* ASSIGNMENT
Rewrite the records beginning at the line that contains "The width and" and ending after the line that contains "This screenshot has", replacing "Find the location of" with "Identify the position of" and leaving everything else unchanged. Omit the pictures from your answer.
--- STORED DATA Enclosed Below ---
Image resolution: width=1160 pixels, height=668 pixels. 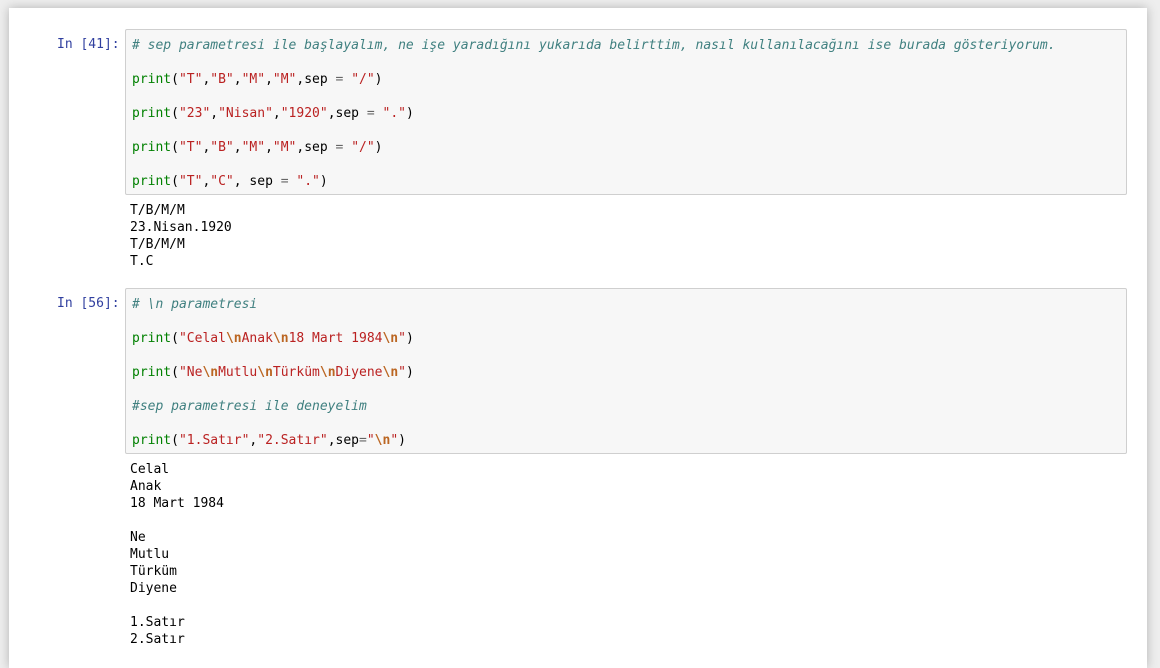 What do you see at coordinates (359, 372) in the screenshot?
I see `code-token-string: Diyene` at bounding box center [359, 372].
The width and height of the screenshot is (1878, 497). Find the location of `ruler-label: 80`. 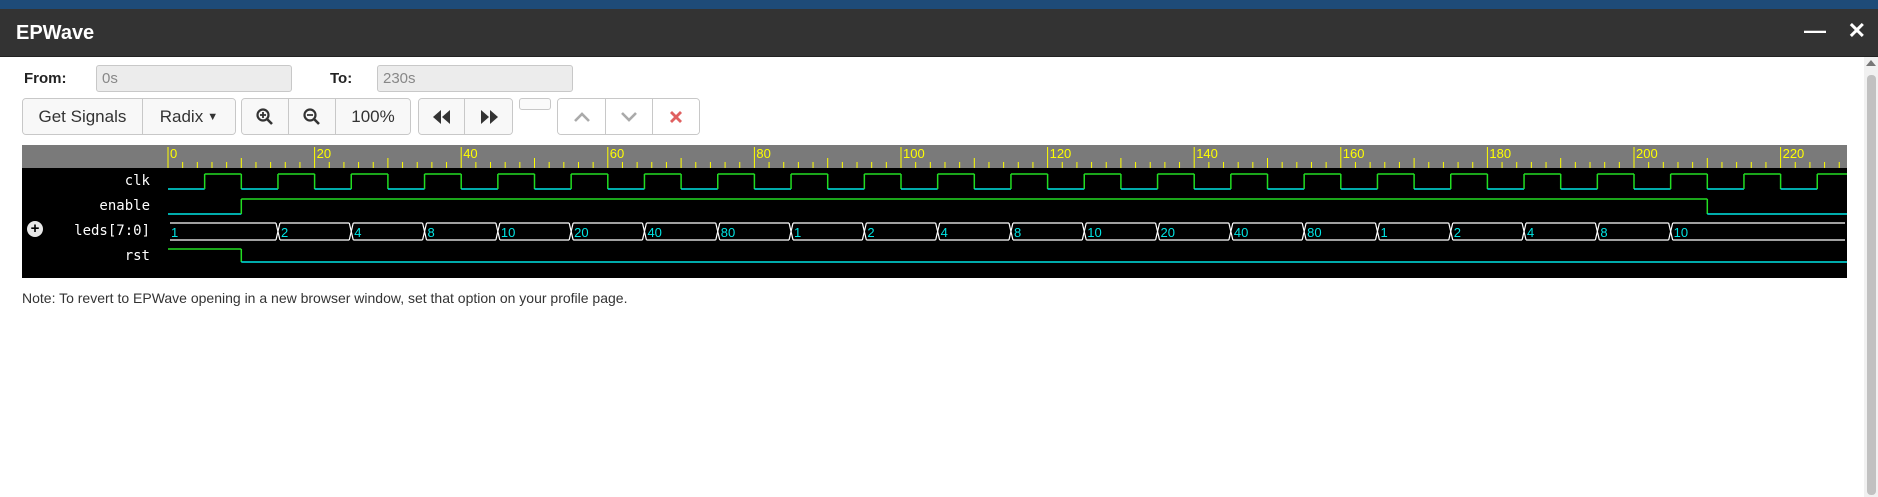

ruler-label: 80 is located at coordinates (763, 154).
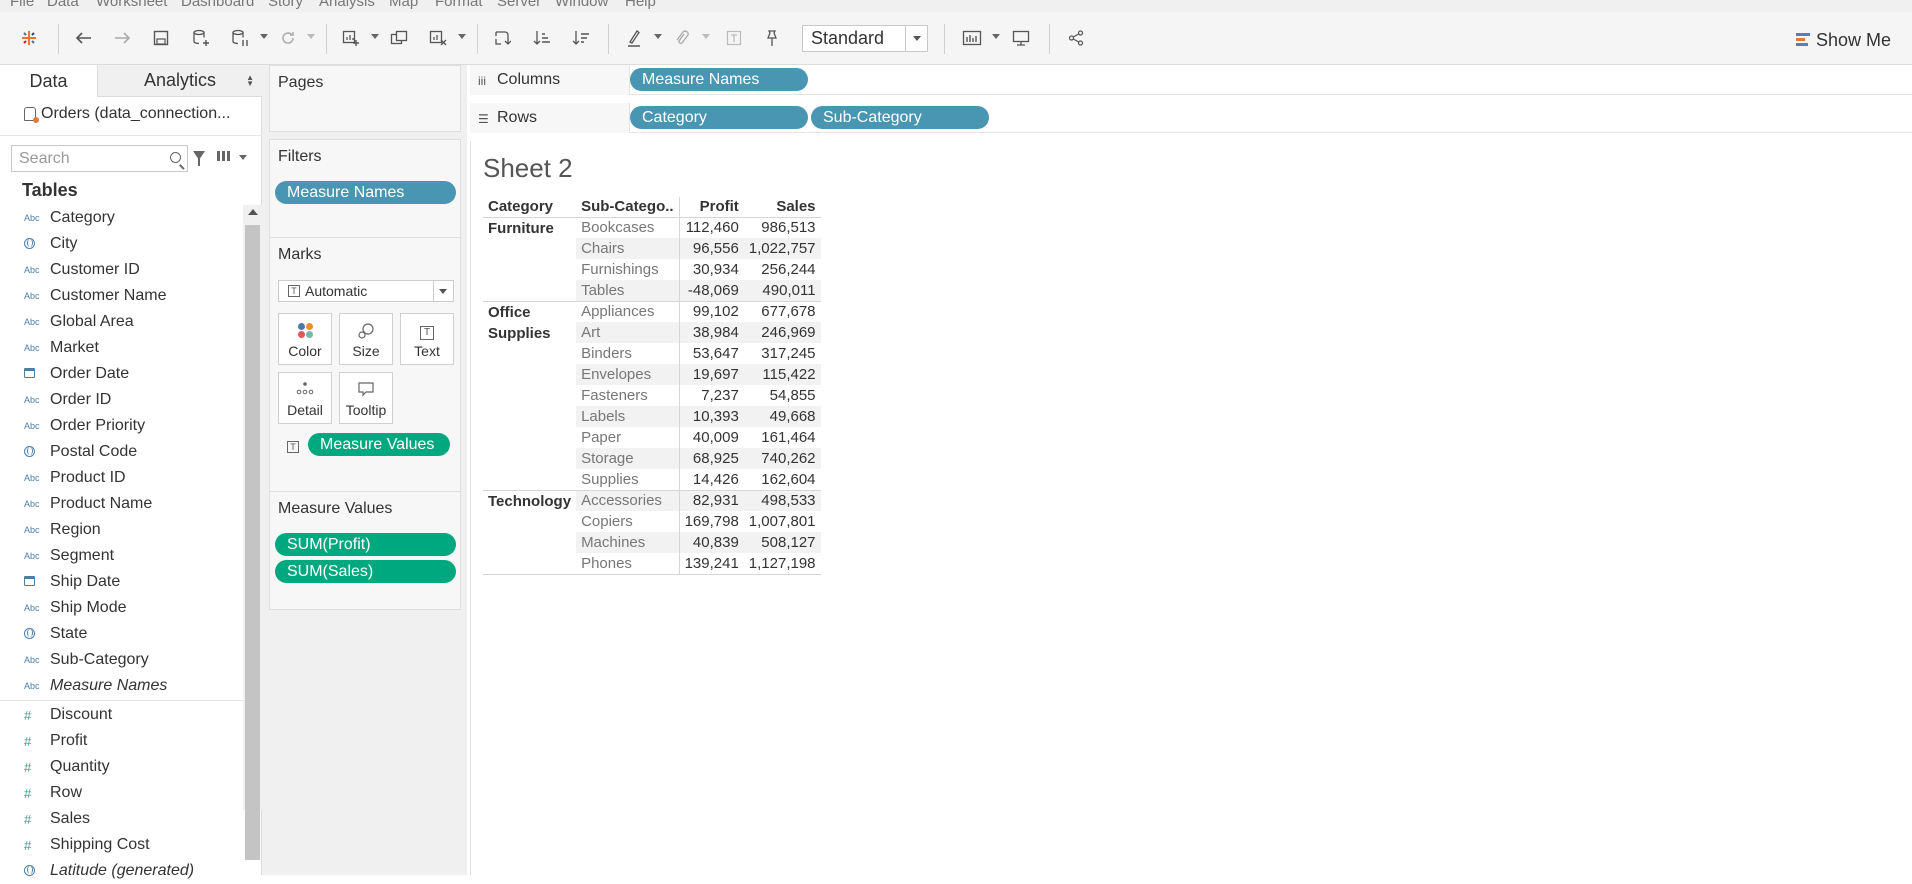 This screenshot has height=884, width=1912. Describe the element at coordinates (122, 452) in the screenshot. I see `field-postal-code: Postal Code` at that location.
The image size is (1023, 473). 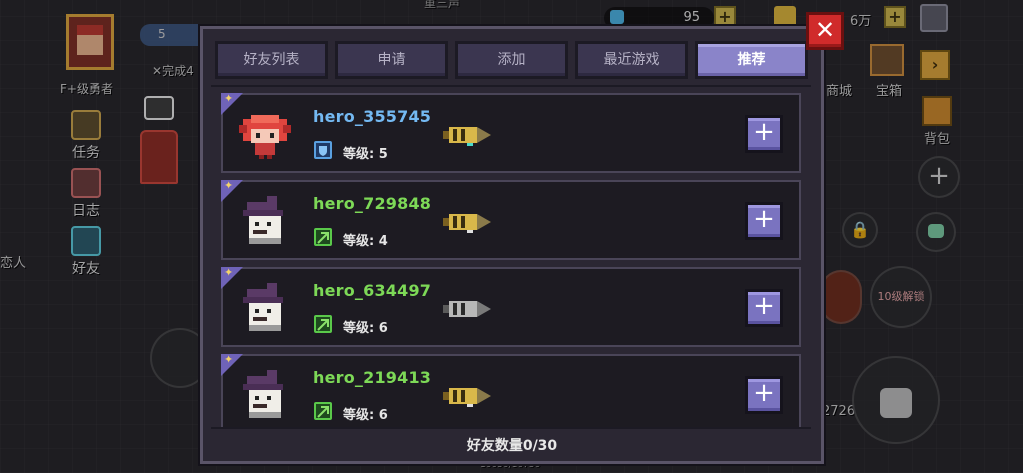 What do you see at coordinates (372, 116) in the screenshot?
I see `friend-name: hero_355745` at bounding box center [372, 116].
--- End of Enclosed STORED DATA ---
* YOUR RESPONSE
The width and height of the screenshot is (1878, 497). Identify the position of `ruler-label: 80`. 

ruler-label: 80 is located at coordinates (763, 154).
 This screenshot has height=884, width=1912. Describe the element at coordinates (122, 452) in the screenshot. I see `field-postal-code: Postal Code` at that location.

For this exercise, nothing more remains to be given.